Drukuj
79 lat temu w nazistowskich Niemczech doszło do pogromu ludności żydowskiej podczas tzw. "nocy kryształowej". Legnicki wątek tej historii będzie w środę 8 listopada tematem prelekcji w Caffe Modjeska oraz plenerowego happeningu w miejscu po spalonej wówczas synagodze.
 
O tym smutnym i haniebnym wydarzeniu, do którego doszło w nocy z 9 na 10 listopada 1938 roku, opowie w legnickiej kawiarni teatralnej popularyzator dziejów Legnicy, historyk i krytyk sztuki Roger Piaskowski. Otwarte dla publiczności spotkanie na temat tego mało znanego fragmentu historii miasta rozpocznie się o godz. 18.00.
 
Bezpośrednio po prelekcji, ok. godz. 19.15, na rogu ulic Piekarskiej i Gwarnej, w miejscu, które pozostało po spalonej żydowskiej bożnicy, a w którym współcześnie mieści się legnicka siedziba  banku BZ WBK, odbędzie się plenerowy happening polegający na wyświetleniu slajdów przypominających wizerunek nieistniejącej synagogi, która przez 91 lat (od 1847 roku) służyła legnickiej społeczności żydowskiej  za dom modlitwy i zgromadzeń religijnych.
 
Noc, podczas której doszło w masowej skali do pogromu Żydów w hitlerowskich Niemczech, do historii przeszła pod zaskakującą i eufemistyczną nazwą "nocy kryształowej" (ulice miast zostały zasypane odłamkami potłuczonego szkła).
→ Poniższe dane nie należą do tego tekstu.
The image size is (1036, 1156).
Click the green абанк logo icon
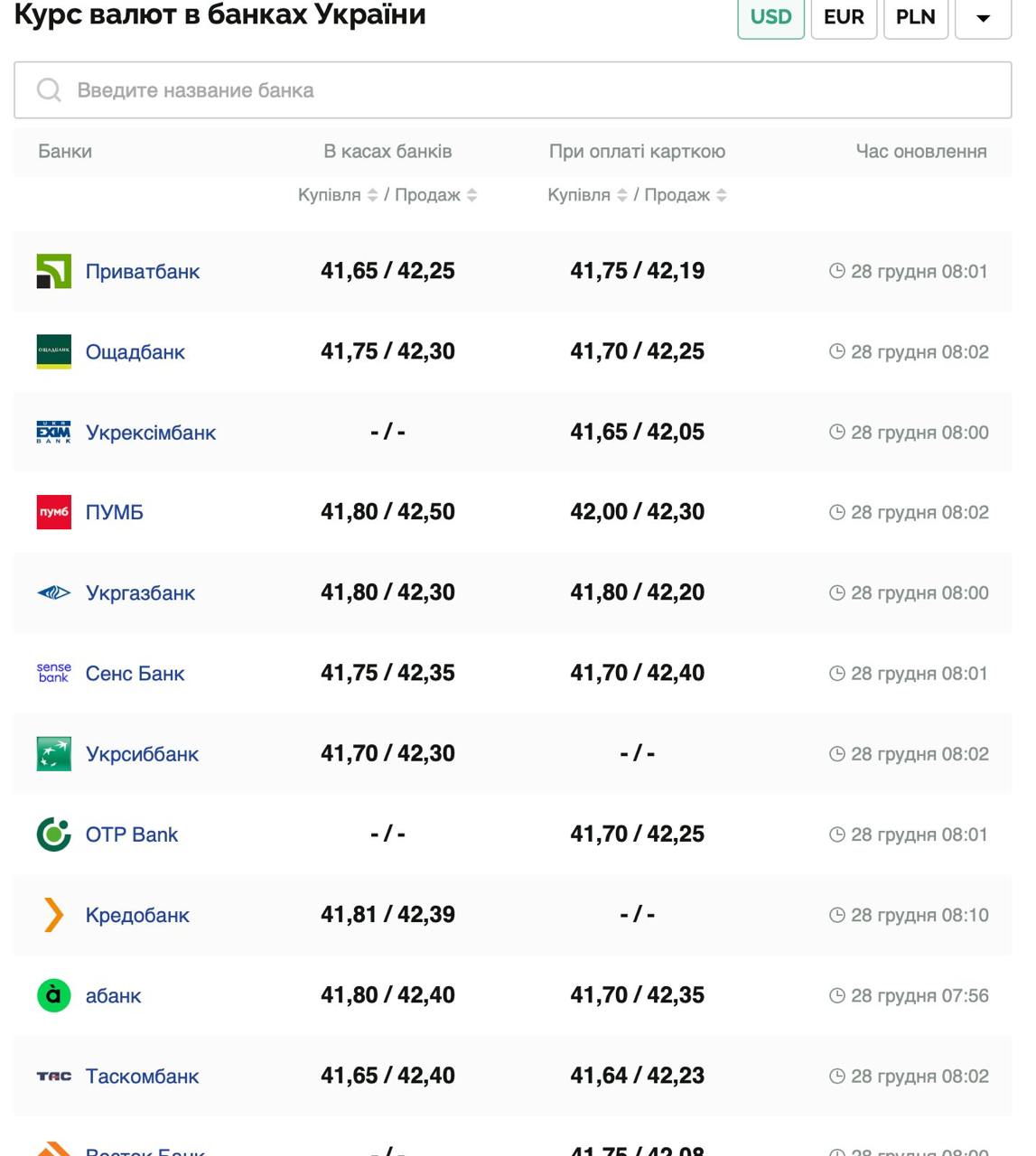click(x=53, y=995)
Zamordowano wówczas 91 osób, spalono kilkaset synagog, zniszczono ok. 7,5 tys. sklepów, zdemolowano niemal 200 domów mieszkalnych, zbeszczeszcono większość kirkutów (żydowskich cmentarzy), ponad 20 tys. Żydów osadzono w obozach koncentracyjnych. 
 
Pretekstem do pogromu była informacja o śmierci sekretarza ambasady Niemiec w Paryżu postrzelonego 7 listopada 1938 roku przez Żyda polskiego pochodzenia. Zamach, którego dokonał, był odwetem za akcję deportacji około 17 tysięcy Żydów z polskimi paszportami za wschodnią granicę Niemiec, do Polski, która dotknęła także jego rodzinę. Nazistowska propaganda natychmiast wezwała do antyżydowskich akcji. Niemieckie gazety pisały o "żydowskiej zdradzie", a tytuły wzywały "Naród niemiecki żąda zemsty".
 
"Kristallnacht" nie ominęła także Dolnego Śląska, w tym Legnicy. - Szczegóły antyżydowskiej akcji omówiono na zebraniu lokalnych przywódców partyjnych NSDAP i liderów nazistowskich bojówek w parkowym obiekcie legnickiego Teatru Letniego. Wezwania do pogromu pojawiły się także 9 listopada w lokalnej gazecie Liegnitzer Tageblatt. Niestety, niemal wszystko, co wiemy współcześnie o tym, co stało się potem w Legnicy, pochodzi głównie z tego źródła - objaśnia Roger Piaskowski.
 
Co wiadomo? Legnica w tym czasie liczyła 78 tys. mieszkańców, w tym zaledwie ok. 700 osób narodowości żydowskiej. Był to jednak kwiat lokalnej inteligencji: adwokaci, lekarze, bankierzy, przedsiębiorcy, zamożni kupcy. Podczas "nocy kryształowej" rozbijano i rabowano ich sklepy w centrum miasta, niszczono i okradano mieszkania, zbeszczeszczono legnicki kirkut i podpalono piękny budynek synagogi. Policja nie interweniowała
 
- Nawet straż pożarna, która pojawiła się na miejscu, nie gasiła płonącej synagogi chroniąc przed ogniem jedynie sąsiednie budynki. Rankiem 10 listopada zostały po niej jedynie wypalone mury. Niemiecka ludność miasta tłumnie wyległa na ulice manifestując radość, że legnickich Żydów spotkała zasłużona kara. Liegnitzer Tageblatt bagatelizowała wydarzenie pisząc, że "nikomu nic się nie stało". Dziś nie ma wątpliwości, że "noc kryształowa" nasiliła falę nienawiści i żądań "ostatecznego rozwiązania kwestii żydowskiej". Była zapowiedzią Holocaustu - zauważa Roger Piaskowski.
 
Więcej o tych wydarzenich będzie można się dowiedzieć w środę 8 listopada, w przeddzień obchodzonego co roku na całym świecie Międzynarodowego Dnia Walki z Faszyzmem i Antysemityzmem.